VICTORY IN GERMANIA REQUIRES MOMENTUM SHIFT. IS NOVOSIBIRSK OUR ALLY? CAN TROOPS BE SENT?

Yael held her breath as Miriam translated. The Soviet officers exchanged shorthand glances, D-O-U-B-T spelled out with brown eyes and blue.

“Moscow is our priority,” Comrade Commander Chekov began. “We simply don’t have enough resources to storm Germania and maintain our control over Muscovy. Even considering the companies we’re scheduled to meet in Novgorod.”
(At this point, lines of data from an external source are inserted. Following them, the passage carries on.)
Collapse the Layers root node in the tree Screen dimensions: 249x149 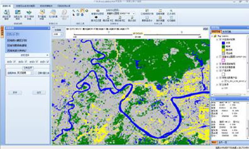212,36
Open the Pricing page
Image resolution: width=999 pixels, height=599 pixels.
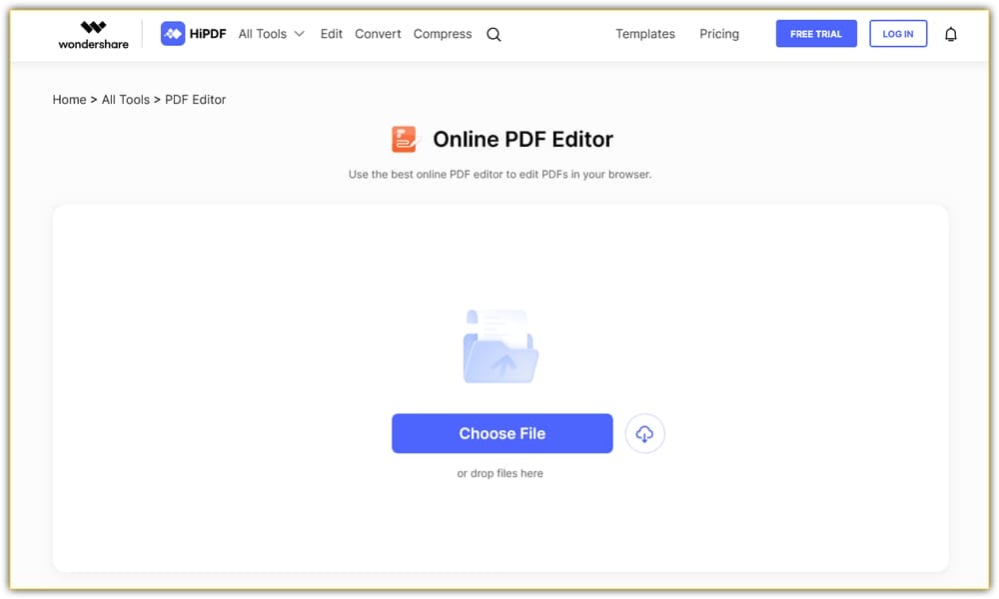719,34
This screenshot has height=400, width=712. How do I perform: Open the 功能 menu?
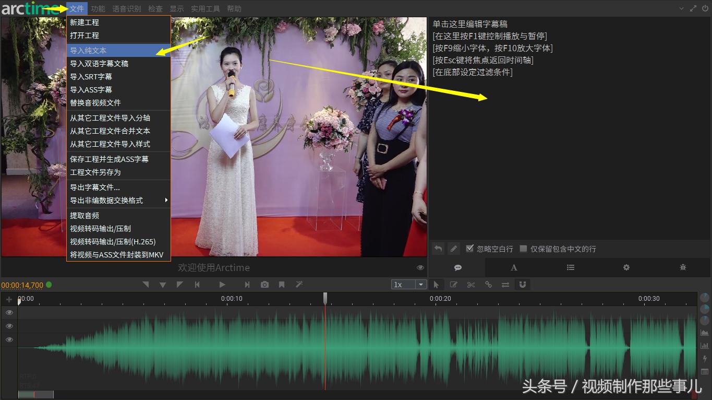point(98,8)
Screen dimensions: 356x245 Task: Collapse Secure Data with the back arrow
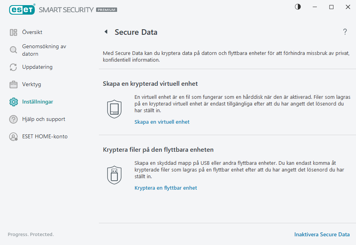click(x=106, y=32)
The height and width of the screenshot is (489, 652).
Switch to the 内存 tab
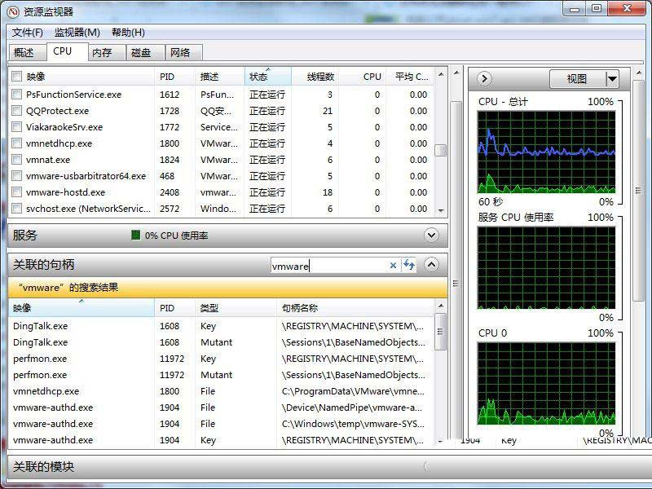coord(104,51)
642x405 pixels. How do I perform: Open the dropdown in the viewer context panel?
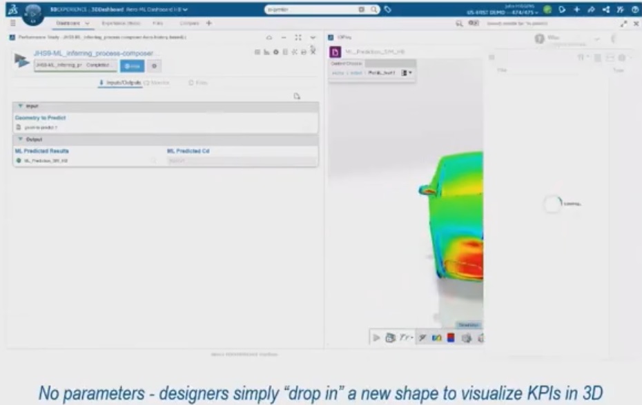coord(408,72)
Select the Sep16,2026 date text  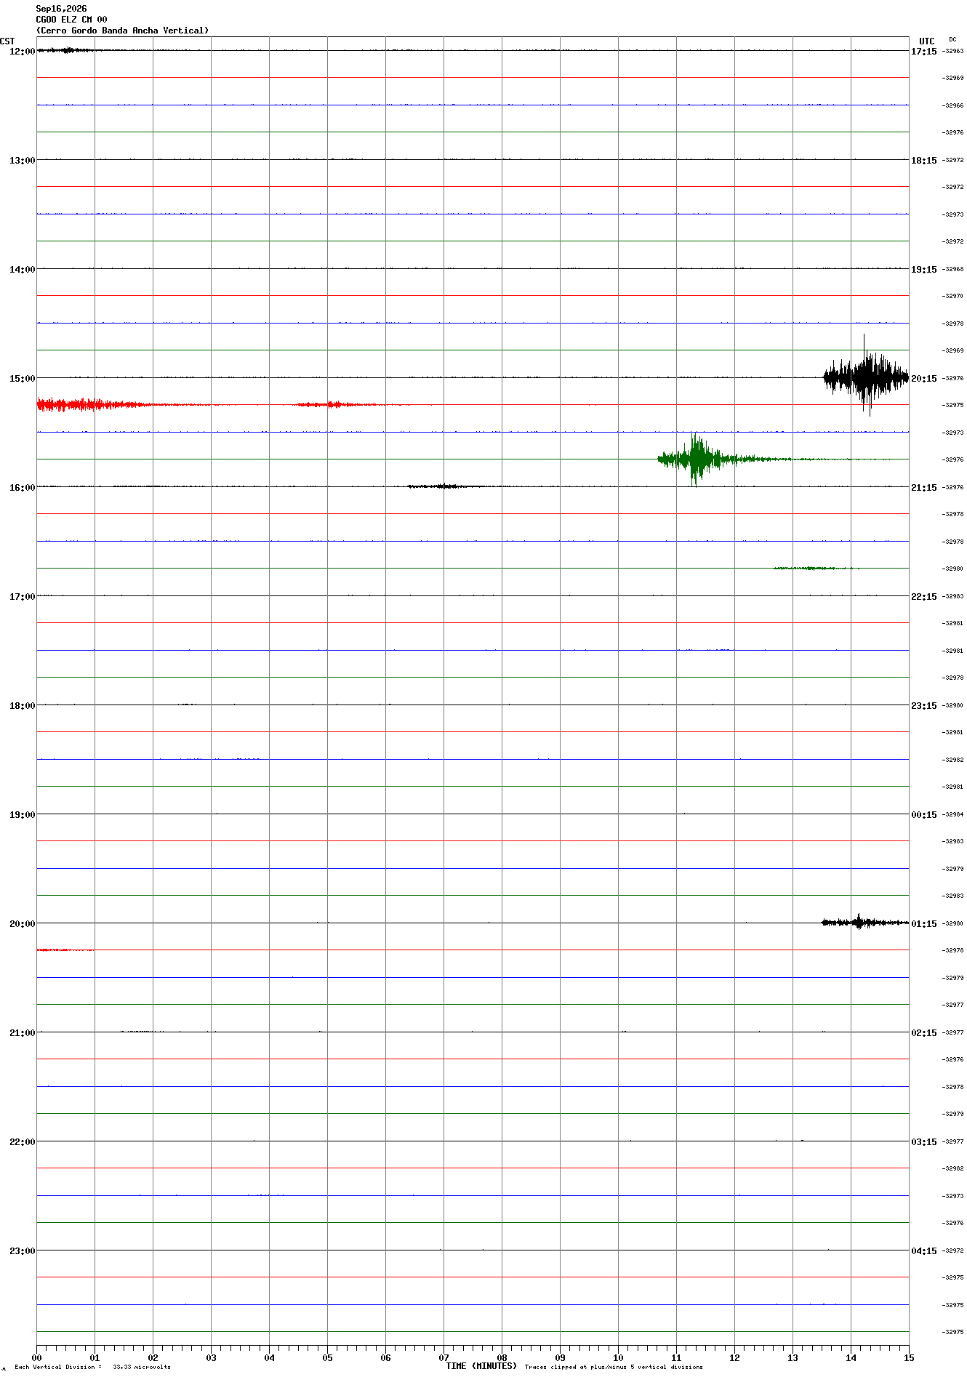61,9
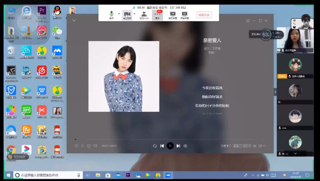Open Google Chrome from the desktop
Screen dimensions: 320x181
click(11, 150)
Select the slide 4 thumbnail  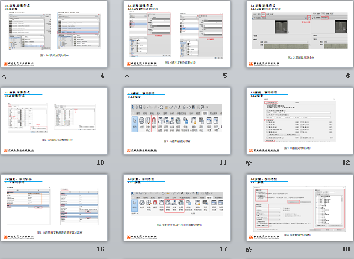click(54, 34)
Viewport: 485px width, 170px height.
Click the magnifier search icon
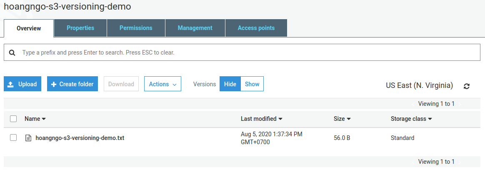coord(12,53)
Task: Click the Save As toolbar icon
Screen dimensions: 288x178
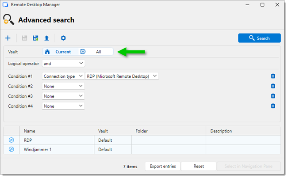Action: click(x=35, y=38)
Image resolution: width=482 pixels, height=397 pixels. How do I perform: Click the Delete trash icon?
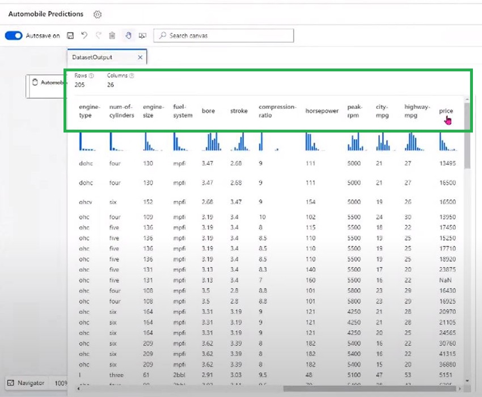coord(112,36)
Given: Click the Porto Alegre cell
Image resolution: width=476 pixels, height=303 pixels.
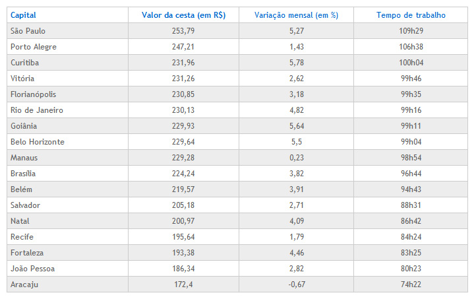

Miriam’s forehead furrowed, still ridged with piano-key indents. “What of the armies on their way to reclaim old Leningrad? Perhaps if we diverted them—”

“Is it even a feasible option?” asked one of the unnamed commanders. “How many weeks would it take our army to fight its way through the central Reich? Does General Reiniger have the resources to hold out that long?”

“What are they clucking about?” Luka’s elbow mashed into an old photo of himself, 1955 issue, as he pushed himself up from his newspaper perch. “Am I the only one who could go for more biscuits? A wash would be nice, too. I’m all for natural musk, but this Eau de Muscovy Wilderness Trek is a bit much.”

All seven Soviet officers stared at the double victor, Reich’s face on top of Das Reich’s face. The room’s very air was alert—as if electric charges had slipped away from their machines, into eyes and ears and veins.

“What did he say?” Comrade Fox Brows growled.

“He wants a bath,” Yael explained. “You shouldn’t worry. Victor Löwe doesn’t understand Russian.”

“But you do.” The officer’s red eyebrows twitched. “Forgive me, comrades, but I don’t think we should be discussing such things in front of the prisoners. Nor is there any point in debating this until we’ve established an open line with Novosibirsk.”

Several of the comrade commanders nodded. The radio crackled—Henryka waiting for an answer. The room’s static anxiety started migrating onto Yael’s skin, stiffening her arm hairs, wreathing through her wolves.

“Agreed,” Chekov said. “Have one of the radio units brought here. Comrade Mnogolikiy will take over the communications with Germania. Contain the prisoners to the rear of the house. Allow them food and baths, but under no circumstance should they be permitted near this room.”

Prisoners. After all this, they still thought of Yael as a threat. Yael, too, felt threatened, the adrenaline under her skin buzzing.

—DON’T LET THEM LOCK YOU AWAY—

She couldn’t just sit here—captive to red tape and politics—while her friends died. “No! Let me stay and—”

Miriam stepped in front of her: a fresh scent of lilies, chin set to the side. Something in the way she moved—so deliberately in front of the comrade commanders’ stares—killed Yael’s argument, leaving its corpse right there in her throat.

“Remember what I told you,” Miriam whispered in German. “Be careful. Play the prisoner. Let me take care of this.”

Her third wolf was protecting her, the way she always had.

Slowly, slowly, Yael nodded.

images

PLEASE HOLD. MATTER IS BEING DISCUSSED.